**Records supplied:**

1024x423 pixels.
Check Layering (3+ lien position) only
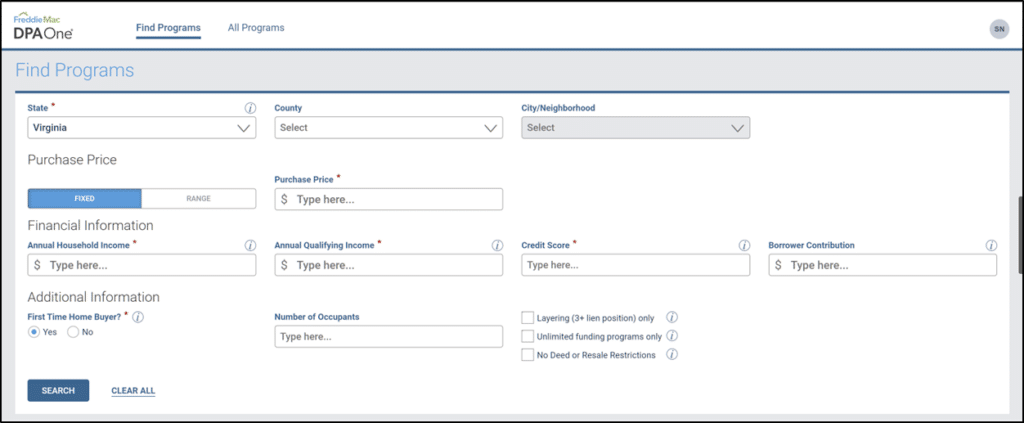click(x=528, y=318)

* * *

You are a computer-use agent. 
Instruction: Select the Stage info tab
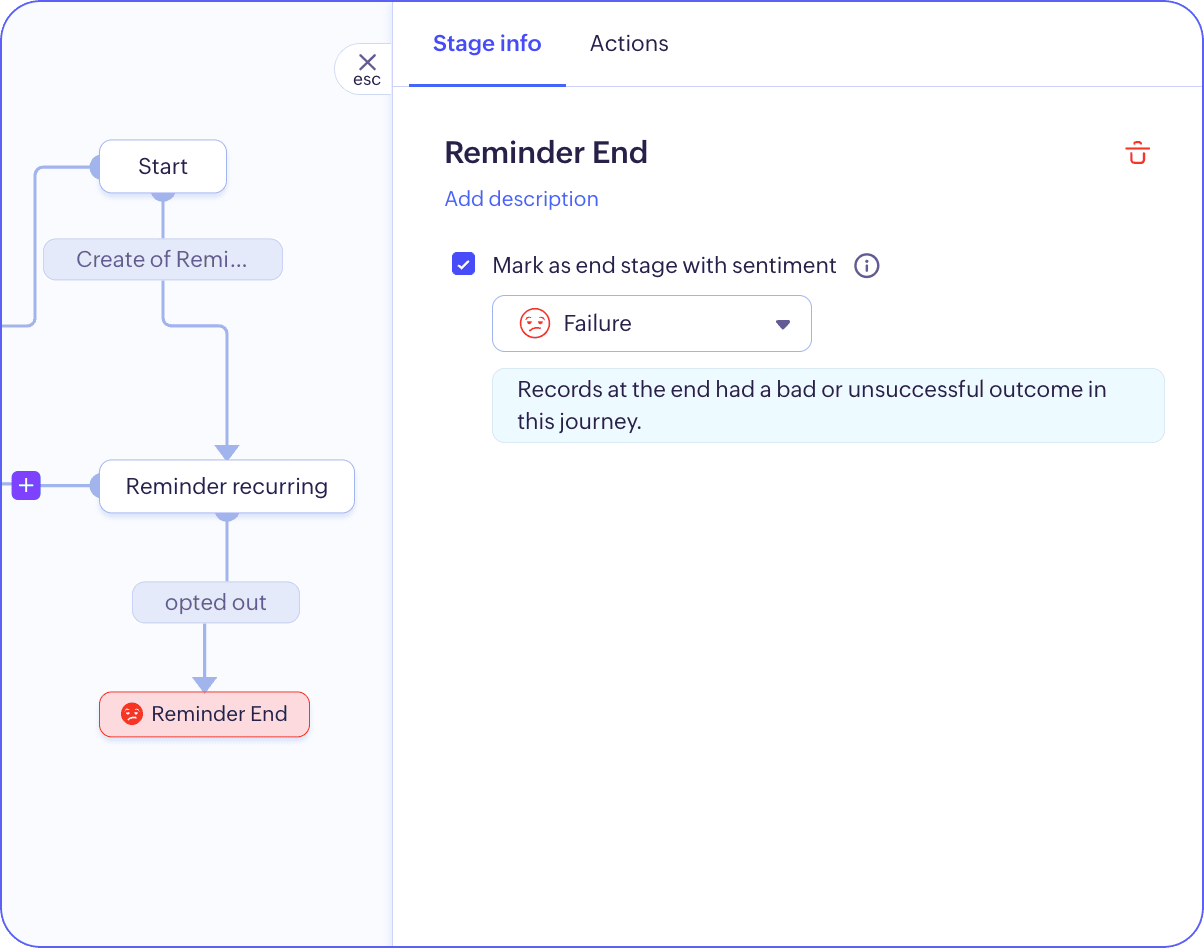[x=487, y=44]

==

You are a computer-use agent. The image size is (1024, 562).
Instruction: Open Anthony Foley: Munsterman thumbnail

**Your objective:**
The reply should hold only how many lines in the material include the word "agent".

**Response to the task:**
2